MOSCOW, Russia, September 23, 2016 (LifeSiteNews) — Russian President Vladimir Putin has appointed a pro-life activist, mother of six, and wife of a Christian priest as the head of the Russian Commission for the Protection of the Family and Children's Rights.
Matushka Anna Kuznetsova, 34, replaces Pavel Astakhov in the nation's highest pro-family organization. The mother of four sons and two daughters has her husband Rev. Aleksei Kuznetsov's full support. “Matushka” in Church Slavonic (Russia's most popular ecclesial language) refers to a priest's wife and means “Little Mother.”
Kuznetsova previously led the Pokrov Fund for the support of family, motherhood, and childhood in central Russia, and also had served in other pro-marriage and family posts.
An outspoken opponent of abortion, Kuznetsova enumerated the dangers of abortion in a much-publicized 2009 interview. Trained as a psychologist, she has also worked as a pro-life counselor. She favors a complete ban on abortion throughout the country. Her husband, the Orthodox priest Fr. Aleksei, is an outspoken public advocate of abstinence before marriage.
“Pokrov” in Slavonic refers to the prayers of Mary, the Mother of Jesus, who Russian Orthodox Christians profess as the “Theotokos” or mother of God, because they believe Jesus is nothing less than fully divine.
The president of the American Orthodox Institute, Fr. Johannes Jacobse, characterized Kuznetsova's appointment as promising. “They see the need to strengthen the traditional family structures,” Jacobse told LifeSiteNews. “Elevating the importance and safety of children, which begins by battling ideologies that justifying their destruction in the womb, is a good and necessary place to begin.”
“This challenges the prevailing idea that the value of creating a family rises no higher than personal fulfillment and thereby contributes to the decline of nations and civilizations,” Jacobse added. “Russia clearly has decided it will not go the way of Sweden and other European nations.”
“Most European nations are in a kind of death spiral, where the population is declining and nations may even disappear,” Jacobse explained. “The replacement rate is so low in Sweden, for example, that in 20 years non-Swedes will dominate the population and the historical Sweden will no longer exist. Russia is taking declining birth rates seriously.”
After her appointment was announced, Kuznetsova told the Russian News Agency TASS, “It is very difficult to transition from a public activist into a civil servant, but I think that all the options have been looked into.”

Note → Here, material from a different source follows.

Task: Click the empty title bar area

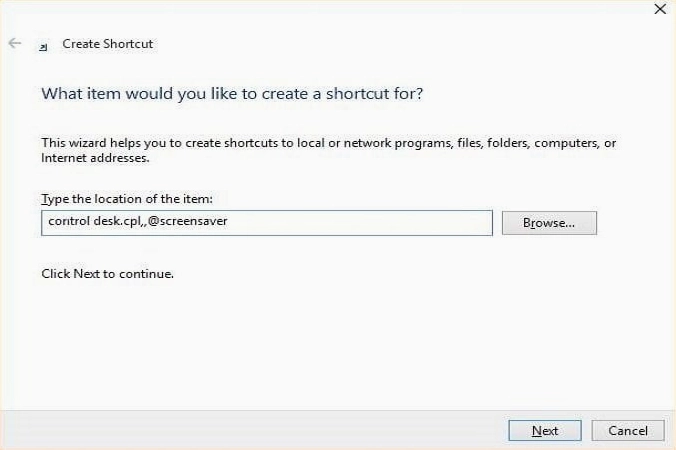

The previous ombudsman, lawyer Pavel Astakhov, said on Instagram that Kuznetsova “is a very worthy person and a very wise choice by the president.” Astakhov resigned under pressure after making several public verbal missteps, including negative comments about women's looks as they grow older, and trying to cheer up campers with an insensitive joke after 14 children drowned during a camping trip.
Astakhov also drew public ire when he defended a police official marrying a girl a third of his age, and stated a 13-year-old girl who was mauled by a tiger engaged in “stupidity and hooliganism” when she snuck into the zoo after hours.
Kuznetsova has come under criticism from stay-at-home mothers, who consider it ironic that a demanding national position to protect traditional families and children is given to a mother of six young children. One commented, “Such a position should be occupied by a man.”
Kuznetsova has also been criticized for her belief in Telegony, which is the theory that a woman's multiple sexual partners can physically and emotionally influence a child born later. In a seven-year-old video, she states, “If a woman has several partners, there is a significant chance of a baby being born weakened due to the mixing of information. This fact has an especially strong influence on the morals of a future child.”
Today, Kuznetsova dismisses the old interview and the theory that children are physically and emotionally impacted by their mother’s previous sexual partners.